As far as Amzazi sees it, this usually unheard-of shift speaks of the improving standards in the country’s public institutions.
He argued that the change means the country’s public learning institutions are “progressively” gaining back the reputation that used to be theirs in the first decades of post-colonial Morocco. To make sense of what Amzazi sees as an encouraging trend, his ministry has requested a nation-wide study to explore the underlying reasons behind the change.
The prospective study, according to sources who have been briefed on its scope and content, seeks to answer questions such as “Why are masses of students joining public schools?” or “What would motivate a parent to prefer public schools over private ones?”
Even before the results of the study, however, the minister is convinced that the change boils down to the “progressive improvements” in Moroccan public schools.
During a conference late last month, Amzazi, who was already aware of the trend, unreservedly spoke about how Morocco’s public schools are evolving, claiming their lost reputation, and “progressively regaining” public trust.

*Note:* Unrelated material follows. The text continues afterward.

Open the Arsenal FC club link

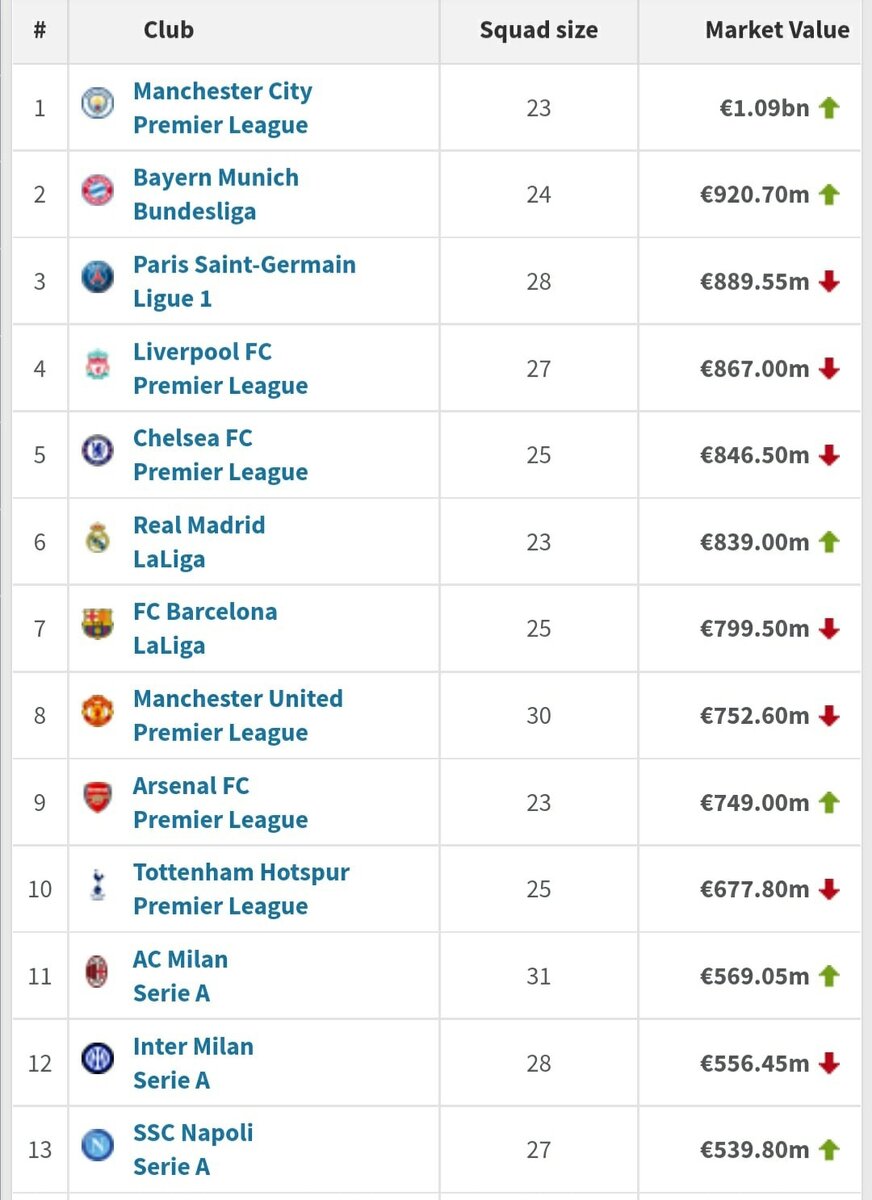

But the news comes amid a persisting negative perception of public schools among most Moroccans, and it is doubtful whether the arguments put forth by the minister are the only ones that account for the change.
Last August, a government-sponsored study established that persisting disparities and social inequalities continue to stain Morocco’s education system, giving private schools the upper hand over ill-financed, destitute public schools.
Contrary to Amzazi’s insistence on Morocco’s public school gaining back their nobility, an alternative reading, supported by most non-government bodies, is that the exorbitant fees at private institutions are most likely prompting many parents to resort to public schools instead.